§ **WORK TO BE COMPLETED**: Among the lines below, how many carry the string "October"? Reply with a number and nothing else.

§ **RECORDS SUPPLIED**:

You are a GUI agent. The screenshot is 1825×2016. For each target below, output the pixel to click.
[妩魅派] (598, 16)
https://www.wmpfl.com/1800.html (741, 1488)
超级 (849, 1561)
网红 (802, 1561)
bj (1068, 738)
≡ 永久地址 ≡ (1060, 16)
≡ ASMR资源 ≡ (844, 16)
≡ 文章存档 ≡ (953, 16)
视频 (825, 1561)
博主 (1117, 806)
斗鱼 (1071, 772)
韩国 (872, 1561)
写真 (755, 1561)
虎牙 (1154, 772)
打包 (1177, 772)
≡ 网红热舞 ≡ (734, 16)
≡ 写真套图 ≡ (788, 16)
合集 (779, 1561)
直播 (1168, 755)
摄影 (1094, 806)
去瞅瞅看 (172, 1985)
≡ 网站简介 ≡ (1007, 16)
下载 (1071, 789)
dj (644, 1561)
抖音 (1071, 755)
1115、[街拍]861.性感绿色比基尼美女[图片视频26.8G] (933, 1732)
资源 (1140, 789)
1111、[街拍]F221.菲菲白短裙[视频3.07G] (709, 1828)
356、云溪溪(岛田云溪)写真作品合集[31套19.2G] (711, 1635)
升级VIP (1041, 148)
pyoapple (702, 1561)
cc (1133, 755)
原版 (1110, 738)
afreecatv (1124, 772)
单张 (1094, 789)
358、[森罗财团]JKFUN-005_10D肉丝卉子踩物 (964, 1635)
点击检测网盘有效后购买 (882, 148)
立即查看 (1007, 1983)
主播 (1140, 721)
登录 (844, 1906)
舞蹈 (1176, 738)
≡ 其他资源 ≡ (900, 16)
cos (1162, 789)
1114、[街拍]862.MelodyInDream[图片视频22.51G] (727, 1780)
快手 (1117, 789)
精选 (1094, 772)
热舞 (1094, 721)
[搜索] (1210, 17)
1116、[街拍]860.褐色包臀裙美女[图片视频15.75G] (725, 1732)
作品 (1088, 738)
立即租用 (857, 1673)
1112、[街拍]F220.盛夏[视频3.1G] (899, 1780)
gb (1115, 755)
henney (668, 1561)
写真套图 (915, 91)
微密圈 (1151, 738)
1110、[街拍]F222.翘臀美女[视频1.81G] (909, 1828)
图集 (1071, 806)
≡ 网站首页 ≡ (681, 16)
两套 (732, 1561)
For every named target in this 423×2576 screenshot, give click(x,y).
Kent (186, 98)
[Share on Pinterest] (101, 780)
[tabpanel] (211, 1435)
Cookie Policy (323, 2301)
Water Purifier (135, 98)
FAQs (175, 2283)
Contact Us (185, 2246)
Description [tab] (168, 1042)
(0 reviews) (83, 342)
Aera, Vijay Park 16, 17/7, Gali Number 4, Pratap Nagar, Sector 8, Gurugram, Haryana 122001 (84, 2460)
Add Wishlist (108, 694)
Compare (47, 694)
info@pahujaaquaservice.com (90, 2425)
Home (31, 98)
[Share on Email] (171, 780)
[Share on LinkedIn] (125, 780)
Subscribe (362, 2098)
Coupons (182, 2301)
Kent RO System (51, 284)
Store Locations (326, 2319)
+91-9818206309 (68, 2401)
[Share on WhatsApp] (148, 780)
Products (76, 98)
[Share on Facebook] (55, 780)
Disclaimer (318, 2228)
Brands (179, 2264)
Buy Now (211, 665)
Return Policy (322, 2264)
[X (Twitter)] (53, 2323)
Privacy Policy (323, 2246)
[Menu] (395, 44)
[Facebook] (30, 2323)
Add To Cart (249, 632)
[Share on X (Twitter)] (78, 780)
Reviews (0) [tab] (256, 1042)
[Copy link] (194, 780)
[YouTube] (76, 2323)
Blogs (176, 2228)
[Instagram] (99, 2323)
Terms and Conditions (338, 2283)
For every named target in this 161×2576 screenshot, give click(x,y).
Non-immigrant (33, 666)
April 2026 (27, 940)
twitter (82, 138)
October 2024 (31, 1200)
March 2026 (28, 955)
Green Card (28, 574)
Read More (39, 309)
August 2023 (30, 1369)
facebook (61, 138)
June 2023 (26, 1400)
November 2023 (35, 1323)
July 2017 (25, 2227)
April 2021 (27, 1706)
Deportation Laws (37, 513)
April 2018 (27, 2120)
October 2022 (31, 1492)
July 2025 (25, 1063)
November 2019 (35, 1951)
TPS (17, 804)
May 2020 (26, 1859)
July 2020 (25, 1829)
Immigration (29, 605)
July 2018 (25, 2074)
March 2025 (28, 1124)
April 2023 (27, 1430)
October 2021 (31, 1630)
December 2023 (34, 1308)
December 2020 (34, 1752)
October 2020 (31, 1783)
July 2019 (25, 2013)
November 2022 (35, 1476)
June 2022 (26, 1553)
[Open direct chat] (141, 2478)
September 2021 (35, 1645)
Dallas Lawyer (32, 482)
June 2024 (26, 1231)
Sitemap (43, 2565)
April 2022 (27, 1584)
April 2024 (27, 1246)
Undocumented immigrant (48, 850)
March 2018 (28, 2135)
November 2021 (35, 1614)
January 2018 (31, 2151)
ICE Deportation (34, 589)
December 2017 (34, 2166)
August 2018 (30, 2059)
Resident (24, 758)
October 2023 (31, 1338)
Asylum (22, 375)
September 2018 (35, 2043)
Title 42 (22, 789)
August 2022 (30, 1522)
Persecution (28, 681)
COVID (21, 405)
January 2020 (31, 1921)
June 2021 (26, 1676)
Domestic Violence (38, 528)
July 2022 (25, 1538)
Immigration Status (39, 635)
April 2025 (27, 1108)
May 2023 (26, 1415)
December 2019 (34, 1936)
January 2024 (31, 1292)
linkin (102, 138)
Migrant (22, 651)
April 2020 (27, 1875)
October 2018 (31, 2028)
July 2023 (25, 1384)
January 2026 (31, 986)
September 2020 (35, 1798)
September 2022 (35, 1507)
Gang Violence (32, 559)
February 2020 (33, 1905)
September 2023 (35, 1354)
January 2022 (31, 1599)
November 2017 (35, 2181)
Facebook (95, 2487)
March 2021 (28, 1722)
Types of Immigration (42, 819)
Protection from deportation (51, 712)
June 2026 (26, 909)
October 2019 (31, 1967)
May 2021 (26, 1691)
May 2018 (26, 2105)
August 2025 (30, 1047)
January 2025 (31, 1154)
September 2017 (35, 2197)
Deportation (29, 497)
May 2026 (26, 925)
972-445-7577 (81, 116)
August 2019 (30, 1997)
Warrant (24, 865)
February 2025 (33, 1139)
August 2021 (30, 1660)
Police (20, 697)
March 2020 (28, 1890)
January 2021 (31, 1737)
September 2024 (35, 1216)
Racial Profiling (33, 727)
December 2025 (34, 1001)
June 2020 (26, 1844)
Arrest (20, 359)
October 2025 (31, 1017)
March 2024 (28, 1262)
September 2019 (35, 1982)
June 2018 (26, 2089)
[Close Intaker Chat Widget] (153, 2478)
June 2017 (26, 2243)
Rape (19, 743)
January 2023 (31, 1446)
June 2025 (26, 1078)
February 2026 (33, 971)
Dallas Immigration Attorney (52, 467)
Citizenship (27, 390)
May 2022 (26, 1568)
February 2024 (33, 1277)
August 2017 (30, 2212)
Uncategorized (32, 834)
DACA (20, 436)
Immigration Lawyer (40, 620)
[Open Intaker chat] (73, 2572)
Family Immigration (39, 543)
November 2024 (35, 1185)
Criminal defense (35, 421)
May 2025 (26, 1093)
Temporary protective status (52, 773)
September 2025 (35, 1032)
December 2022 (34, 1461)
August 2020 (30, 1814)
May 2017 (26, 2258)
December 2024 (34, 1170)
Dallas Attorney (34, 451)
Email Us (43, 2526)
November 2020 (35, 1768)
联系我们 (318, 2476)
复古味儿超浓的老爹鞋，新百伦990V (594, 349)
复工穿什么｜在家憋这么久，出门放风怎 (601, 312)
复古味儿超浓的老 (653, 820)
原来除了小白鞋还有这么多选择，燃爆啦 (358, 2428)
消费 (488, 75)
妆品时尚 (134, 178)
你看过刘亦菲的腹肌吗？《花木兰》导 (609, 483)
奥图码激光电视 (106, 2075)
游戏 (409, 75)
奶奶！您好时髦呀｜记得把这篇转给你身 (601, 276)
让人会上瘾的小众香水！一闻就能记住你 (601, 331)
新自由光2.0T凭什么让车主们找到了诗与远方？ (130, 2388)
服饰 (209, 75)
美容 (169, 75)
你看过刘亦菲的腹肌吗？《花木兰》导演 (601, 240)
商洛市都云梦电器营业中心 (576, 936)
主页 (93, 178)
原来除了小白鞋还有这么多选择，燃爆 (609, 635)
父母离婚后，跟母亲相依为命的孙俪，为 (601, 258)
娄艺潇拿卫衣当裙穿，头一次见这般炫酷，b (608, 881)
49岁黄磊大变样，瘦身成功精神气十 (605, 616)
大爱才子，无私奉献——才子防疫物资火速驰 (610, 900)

§ **FINAL ANSWER**: 8